━━━ Source extract ━━━

The Imperfect and Future Tenses

  • Form the imperfect with the -ba- marker and translate it as continuous past.
  • Form the future of the first two conjugations with the -bi- marker.
  • Distinguish the three tenses by their characteristic infixes.

You now have the present. Two more tenses let you speak about the past and the future. Both are built on the same present stem you already know (ama-, mone-), with a special tense marker inserted before the personal endings.

The imperfect tense

The imperfect describes a continuous or repeated action in the past: "was loving", "used to love", "kept warning". Its marker is -ba-, placed between the stem and the personal ending. For both first and second conjugations the pattern is stem + -ba- + ending (the second conjugation inserts a connecting -e-, giving -eba-).

Personamare (1st)monere (2nd)English
1st sgamabammonebamI was loving / warning
2nd sgamabasmonebasyou were loving / warning
3rd sgamabatmonebathe/she/it was loving / warning
1st plamabamusmonebamuswe were loving / warning
2nd plamabatismonebatisyou were loving / warning
3rd plamabantmonebantthey were loving / warning

Note the 1st singular ends in -m here (amabam), not -o. Everywhere you see -ba-, think "was/were doing" in the past.

━━━

*What this exercise asks*.
1. Answer from the lesson on the imperfect and future tenses:
(a) Which marker forms the imperfect?
(b) How does the 1st singular of the imperfect end?
(c) Which marker forms the future of the first two conjugations?
2. Carry on the lesson on the imperfect and future tenses from its final sentence.

━━━ Source material ━━━

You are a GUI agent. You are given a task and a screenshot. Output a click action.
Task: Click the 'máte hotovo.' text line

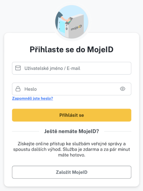point(72,155)
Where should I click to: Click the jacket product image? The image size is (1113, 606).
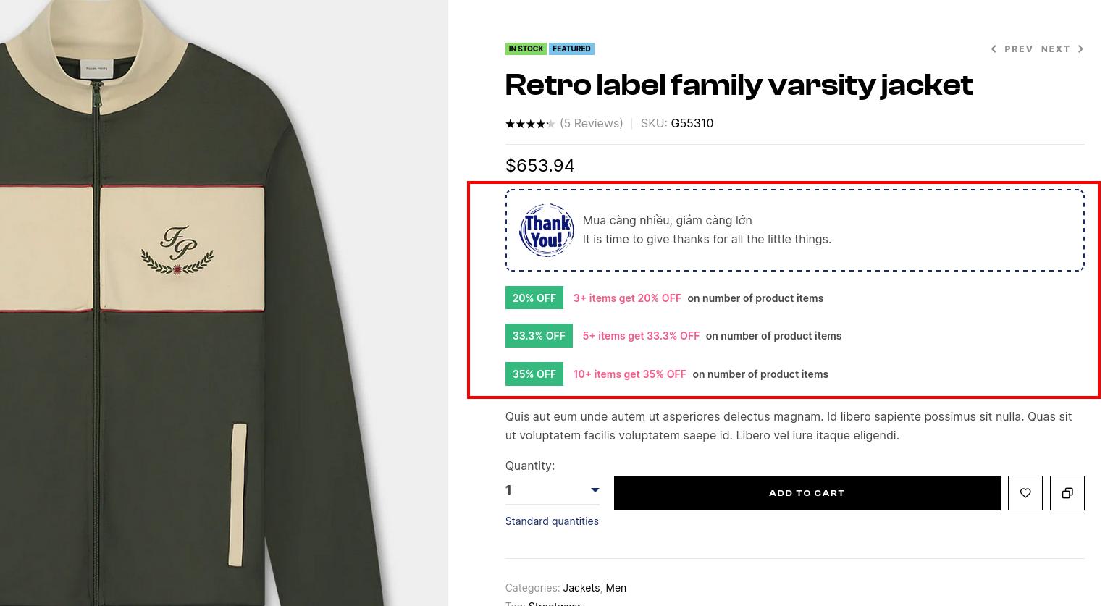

━━━

*Outputs in order*.
1.
(a) -ba-
(b) -m (as in amabam), not -o
(c) -bi-

2.
The future tense

For the first and second conjugations, the future ("will love", "will warn") uses the marker -bi- (which appears as -bo in the first person and -bu in the third plural). The pattern is stem + -bi- + ending.

Personamare (1st)monere (2nd)English
1st sgamabomoneboI will love / warn
2nd sgamabismonebisyou will love / warn
3rd sgamabitmonebithe/she/it will love / warn
1st plamabimusmonebimuswe will love / warn
2nd plamabitismonebitisyou will love / warn
3rd plamabuntmonebuntthey will love / warn

(Be aware: the -bi- future belongs only to the first and second conjugations. The third and fourth build their future differently, which you will meet in a later course.)

Telling the tenses apart

The three tenses are easy to distinguish once you watch for the marker between stem and ending:

  • No marker (stem + ending) = present: amat = "he loves".
  • Marker -ba- = imperfect: amabat = "he was loving".
  • Marker -bi- (or -bo/-bu) = future: amabit = "he will love".

These three little forms - amat, amabat, amabit - differ by a single syllable but move you across present, past, and future. Master that contrast and you can place any action in time.

Key terms
imperfect tense
A past tense for continuous or repeated action, marked by -ba- ('was/were doing').
future tense
The tense for actions yet to happen; in conjugations 1 and 2 marked by -bi-.
tense marker
An infix like -ba- or -bi- inserted before the ending to signal tense.
continuous past
The kind of past action ('was loving', 'used to love') expressed by the imperfect.
-bi- future
The future marker used only by the first and second conjugations.

The Irregular Verb sum (to be)

  • Conjugate sum in the present, imperfect, and future.
  • Use sum as a linking verb with a predicate nominative.
  • Translate sentences that join a subject to a noun or adjective.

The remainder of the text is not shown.